Publié par EurActiv.fr

Annick Girardin est secrétaire d'État au Développement et à la Francophonie. Elle développe de New-York son bilan du sommet pour le climat, en insistant sur le progrès du Fonds vert.

Le sommet international sur le climat s’est déroulé à New York le 23 septembre. Quel bilan en faites-vous ?

Ce que la France attendait de ce sommet, tout comme Ban Ki Moon, c’était une mobilisation. Et il y a eu une vraie mobilisation, qui donne bon espoir d’obtenir des résultats aux prochaines conférences, à Lima comme à Paris. L’objectif est d’arriver à un accord global, pensé par tous, qui associe l’éventail de solutions aujourd’hui disponibles pour lutter contre le changement climatique. Les manifestations de dimanche ont montré que les populations étaient vraiment impliquées dans cette lutte.

Quelle est la principale avancée de ce sommet ?

Il faut être fier de l’action de la France. Grâce à nous la capitalisation du Fonds vert pour le climat devrait évoluer rapidement. Nous nous sommes engagés à investir 1 milliard de dollars dans ce projet, et nous allons travailler à réunir un total de 10 milliards de dollars d’ici le mois de novembre. Le fonds est pour l’heure alimenté à hauteur de 2,5 milliards de dollars, et nous attendons les réponses des pays scandinaves, du Canada ou encore du Japon.

Mais il ne s’agit pas de la seule source de financement envisageable. Nous travaillons aussi sur les nouvelles formes de financement, et elles sont nombreuses, qui pourraient contribuer à sauver le climat.

Sur l’accord en lui-même, nous faisons en sorte que les engagements de chacun des pays pour la conférence de Paris fin 2015 soient sur la table le plus vite possible.

Comment la France va-t-elle financer sa participation au Fonds vert ?

Il y a des questions techniques qui restent en suspens, comme le partage entre dons et prêts de cette contribution, ainsi que le planning. Ces sujets n’avaient pas leur place dans le discours du président et n’ont pas encore été évoqués, ils seront arbitrés par la suite.

Quels sont les autres outils disponibles pour lutter contre le changement climatique ?

Il faut aussi penser aux nouvelles solutions financières. 10 milliards, ce n’est pas la réponse à tout ! La France milite pour accélérer la mise en place de la Taxe sur les transactions financières au niveau européen, et d’autres outils sont aussi à l’étude et seront annoncés ces jours-ci.

Enfin il y a la question de la mise en place de nouveaux objectifs de développement pour le millénaire. En plus de la question climatique, il faut répondre à la question de la lutte contre la pauvreté dans le monde, et cette lutte doit être menée en parallèle.

○ ○ ○ ○ ○

## [Consigne 1]
Transformez en liste numérotée les lignes du relevé, en partant de celle qui contient « Click the Norway flag icon » et en finissant par celle qui contient « point(29,80) », sans les lignes vides. N'incluez pas les images dans votre réponse.

## [Extraits du relevé]
○ ○ ○ ○ ○

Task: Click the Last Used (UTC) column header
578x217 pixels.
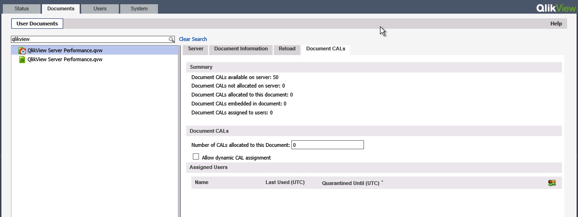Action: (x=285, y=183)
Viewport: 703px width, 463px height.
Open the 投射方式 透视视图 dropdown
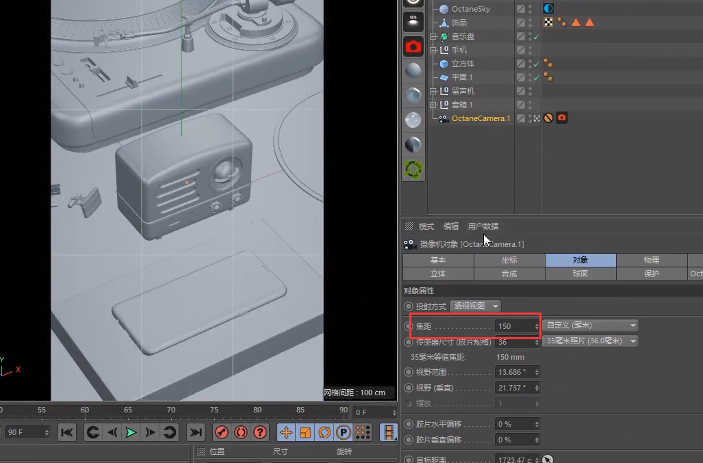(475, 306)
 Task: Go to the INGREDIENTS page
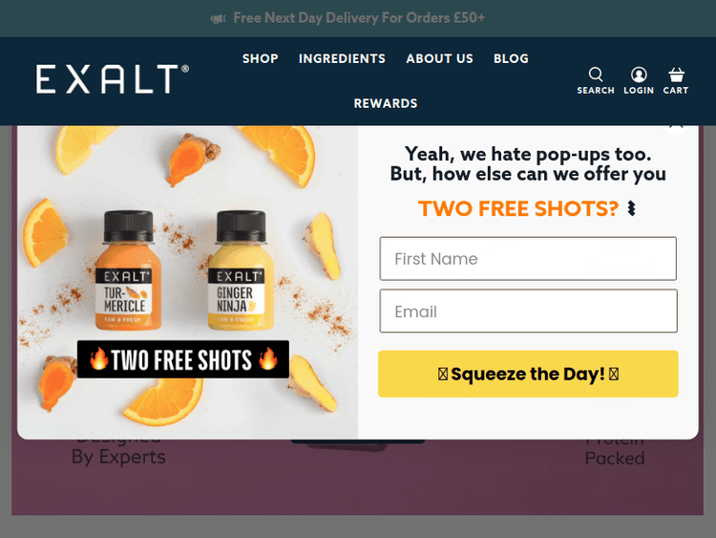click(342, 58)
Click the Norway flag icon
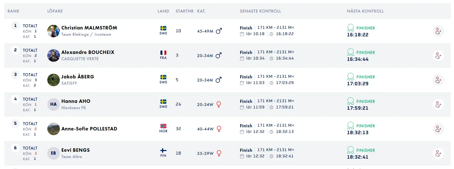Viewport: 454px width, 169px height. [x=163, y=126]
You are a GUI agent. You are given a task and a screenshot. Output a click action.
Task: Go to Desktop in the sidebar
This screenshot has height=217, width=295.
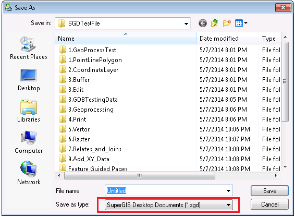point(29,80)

○ ○ ○ ○ ○

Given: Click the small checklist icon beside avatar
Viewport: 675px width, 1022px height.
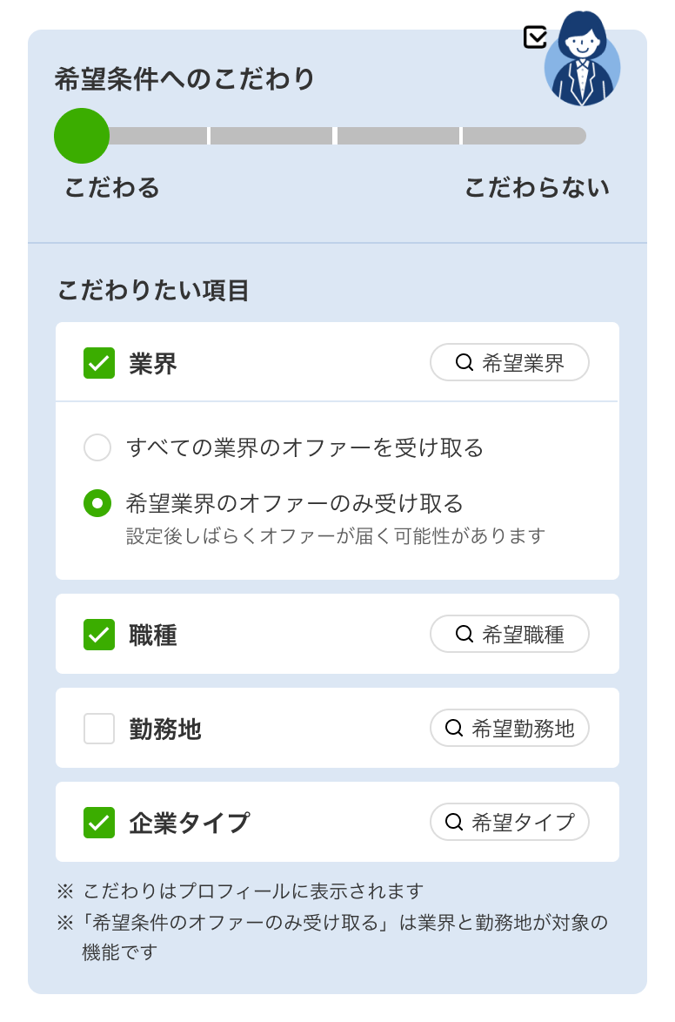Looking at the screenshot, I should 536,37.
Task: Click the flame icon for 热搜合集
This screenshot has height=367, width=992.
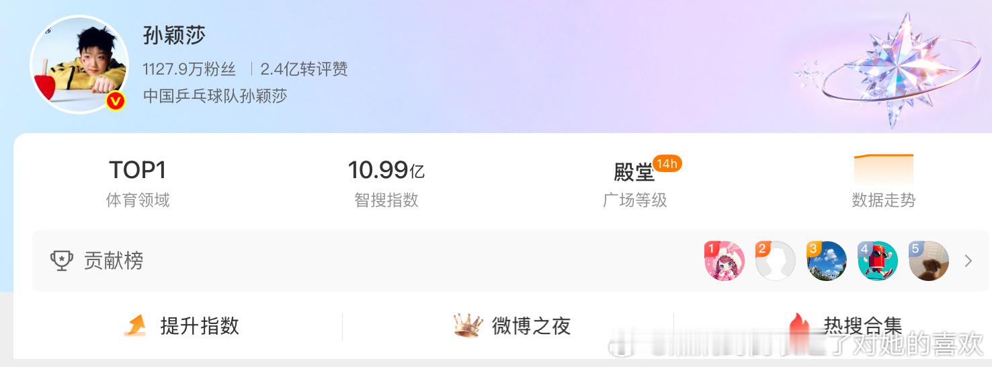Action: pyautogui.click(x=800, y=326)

○ ○ ○ ○ ○

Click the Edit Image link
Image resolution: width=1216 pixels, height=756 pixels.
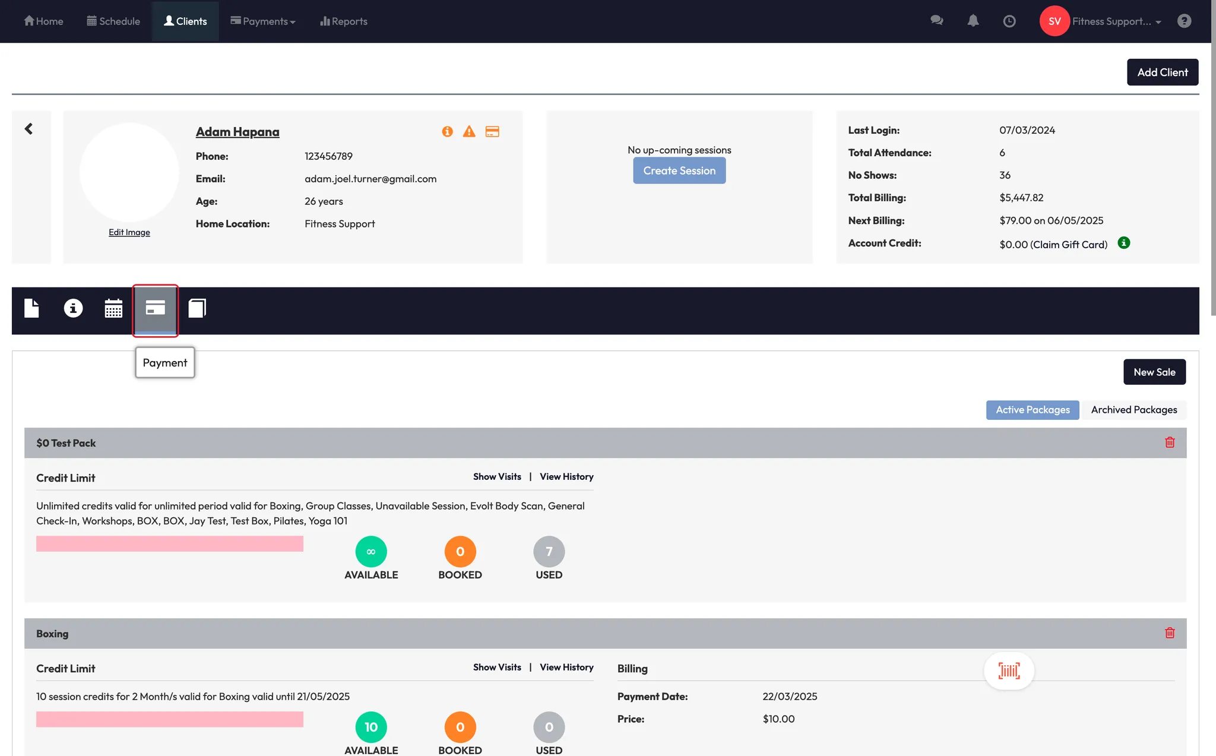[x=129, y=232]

○ ○ ○ ○ ○

## [Consigne 2]
D'après l'entretien sur le sommet pour le climat, quel montant la France s'est-elle engagée à investir dans le Fonds vert ?

## [Réponse attendue 1]
1. Click the Norway flag icon
2. Viewport: 454px width, 169px height. [x=163, y=126]
3. You are a GUI agent. You are given a task and a screenshot. Output a click action.
4. Task: Go to Desktop in the sidebar
5. This screenshot has height=217, width=295.
6. point(29,80)

## [Réponse attendue 2]
1 milliard de dollars.